I am just looking for a sort of guide here to this whole process and would appreciate any help I can get. 

Thanks once again.


----------



## Teufel (Jan 21, 2018)

You have time to get ready. Talk to a recruiter now. Your reserve unit should help you get ready after boot camp.


----------



## ProdigalPinata (Jan 21, 2018)

Teufel said:


> You have time to get ready. Talk to a recruiter now. Your reserve unit should help you get ready after boot camp.



Awesome! Now from my understanding I can do any Reserve Recon unit, as long as I make the drive/flight?


----------



## Teufel (Jan 21, 2018)

ProdigalPinata said:


> Awesome!

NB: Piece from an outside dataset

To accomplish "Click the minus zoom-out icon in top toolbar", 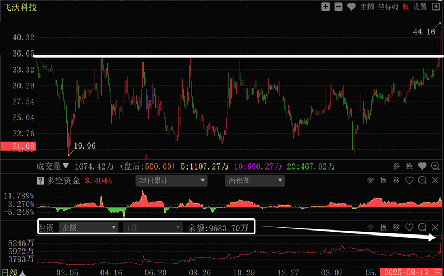I will (338, 7).
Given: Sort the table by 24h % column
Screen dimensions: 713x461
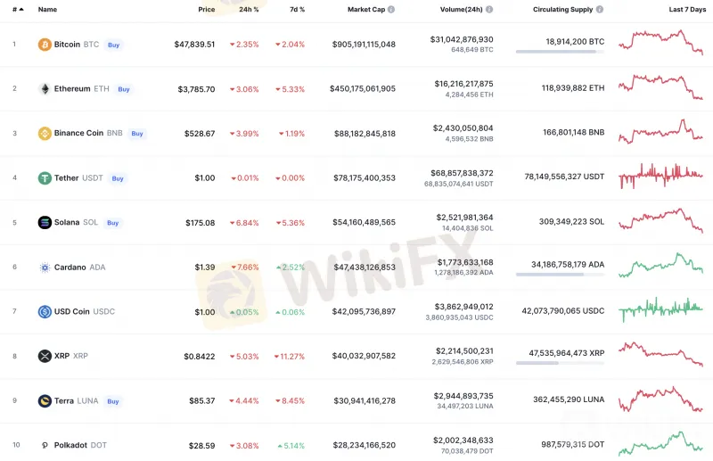Looking at the screenshot, I should coord(249,10).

Now from my understanding I can do any Reserve Recon unit, as long as I make the drive/flight?


Yes


----------



## ProdigalPinata (Jan 21, 2018)

Teufel said:


> Yes


I am going to a recruiter tomorrow to start the process! 

Is it easy to grab an 0321? Given the physical and ASVAB go well. Like I said, I meet the standards, but not in shape yet.

Didn’t know if there’s a pre screening or they’ll help me regardless.


----------



## Teufel (Jan 21, 2018)

ProdigalPinata said:


> I am going to a recruiter tomorrow to start the process!
> 
> Is it easy to grab an 0321? Given the physical and ASVAB go well. Like I said, I meet the standards, but not in shape yet.
> 
> Didn’t know if there’s a pre screening or they’ll help me regardless.


I don’t think it’s hard to get a contract if you meet the requirements.


----------



## Hacksaw0621 (Jan 22, 2018)

As long as you meet the ASVAB and physical requirements you're good to contract


----------